## BRIEF
Repeat every record below exactly, omitting any pictures.

━━━━━━━━

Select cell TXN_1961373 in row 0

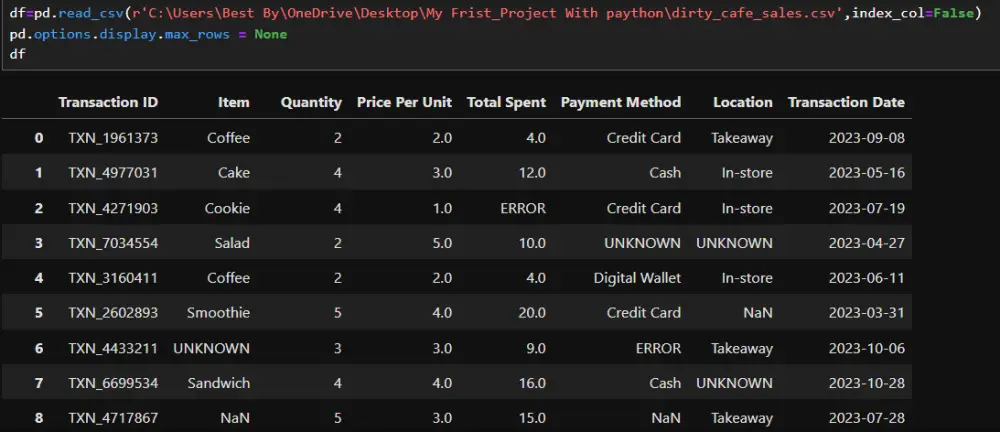tap(113, 138)
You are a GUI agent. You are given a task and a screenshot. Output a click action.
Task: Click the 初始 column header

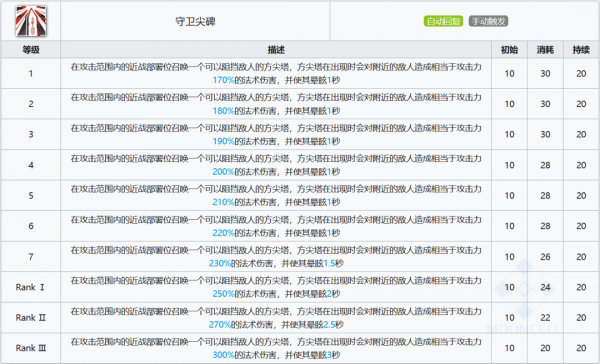(509, 50)
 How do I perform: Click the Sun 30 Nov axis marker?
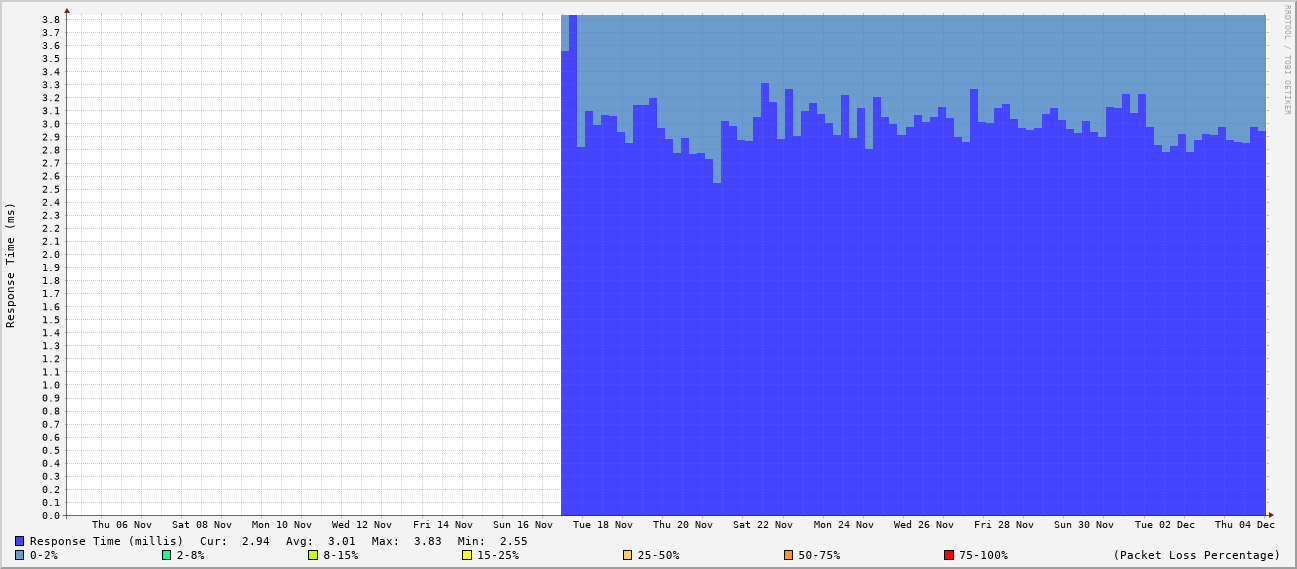pos(1083,524)
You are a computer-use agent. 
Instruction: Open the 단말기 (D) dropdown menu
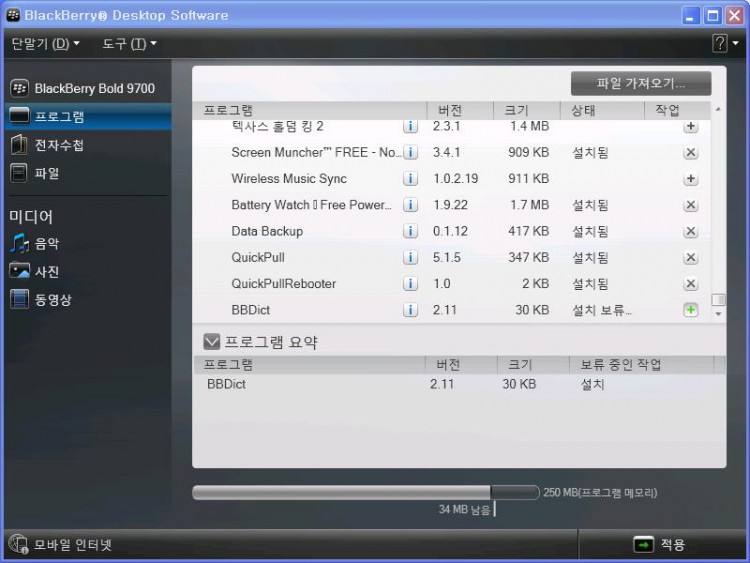(45, 44)
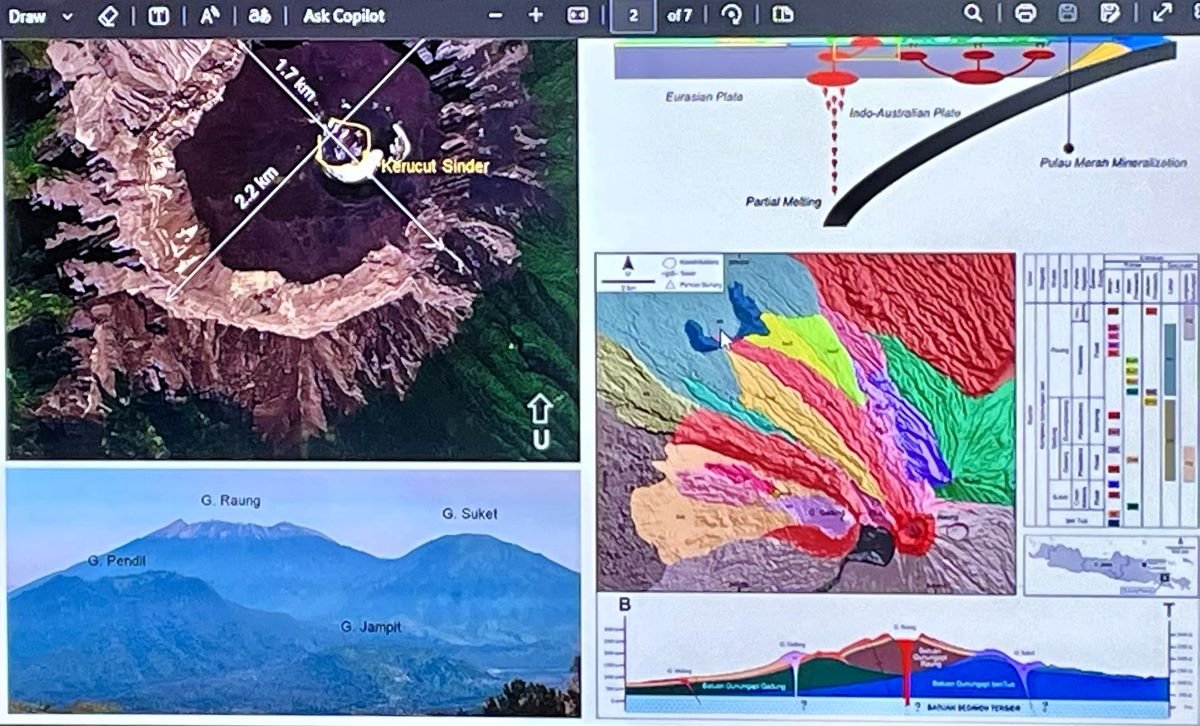Image resolution: width=1200 pixels, height=726 pixels.
Task: Rotate the PDF page
Action: click(731, 15)
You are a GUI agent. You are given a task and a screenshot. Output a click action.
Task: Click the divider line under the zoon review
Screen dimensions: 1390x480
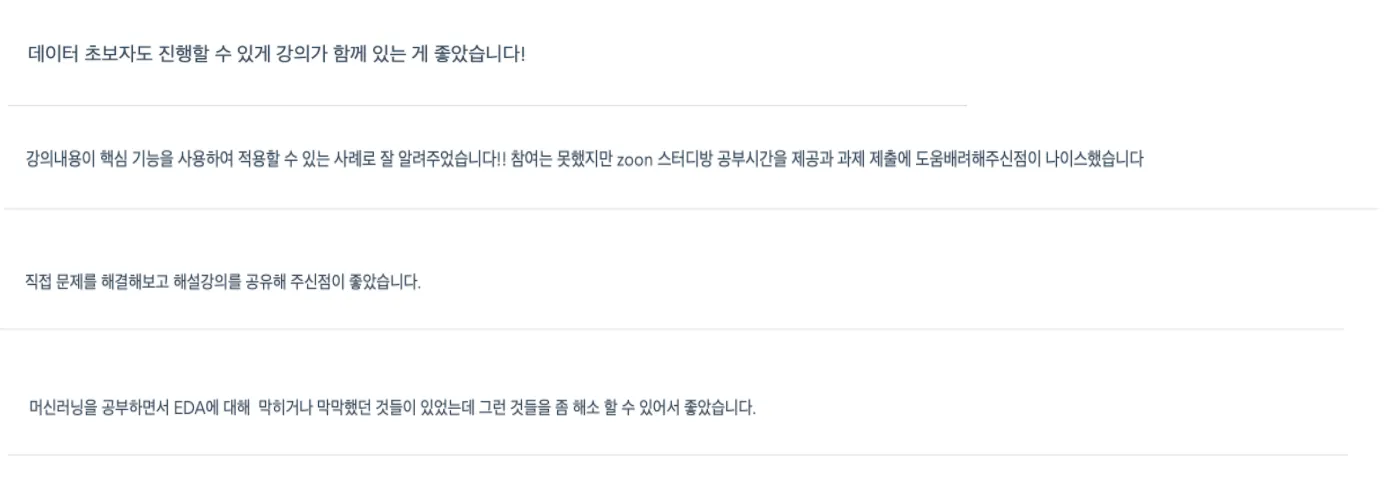[x=690, y=208]
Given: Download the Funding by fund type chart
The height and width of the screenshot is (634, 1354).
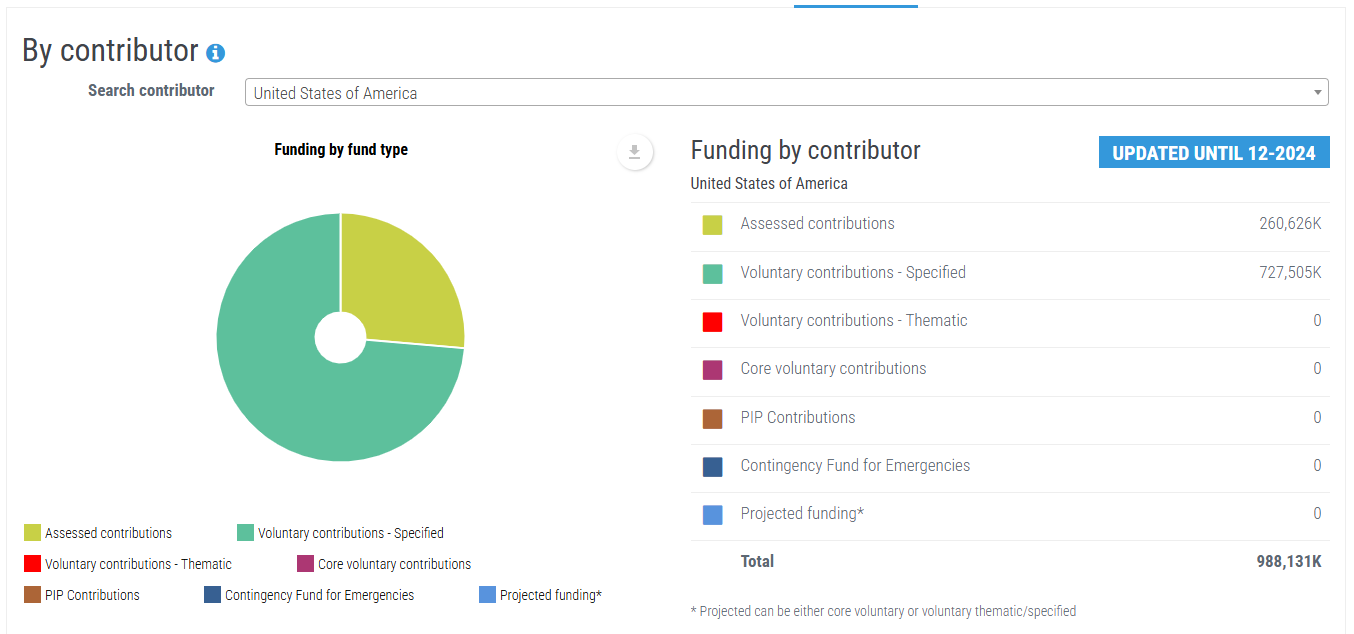Looking at the screenshot, I should pyautogui.click(x=635, y=152).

━━━━━━━━

## RESULT OF THIS EXERCISE
Select cell TXN_1961373 in row 0

tap(113, 138)
You are a GUI agent. You are given a task and a screenshot. Output a click action.
Task: Click the 初始 column header

(509, 50)
 How do I perform: Click the Sun 30 Nov axis marker?
pos(1083,524)
You are a computer-use agent. 
Instruction: Open the 단말기 (D) dropdown menu
(45, 44)
Image resolution: width=1200 pixels, height=726 pixels.
Task: Rotate the PDF page
Action: click(731, 15)
You are a GUI agent. You are given a task and a screenshot. Output a click action.
Task: Click the divider line under the zoon review
Screen dimensions: 1390x480
[x=690, y=208]
Given: Download the Funding by fund type chart
The height and width of the screenshot is (634, 1354).
Looking at the screenshot, I should pyautogui.click(x=635, y=152).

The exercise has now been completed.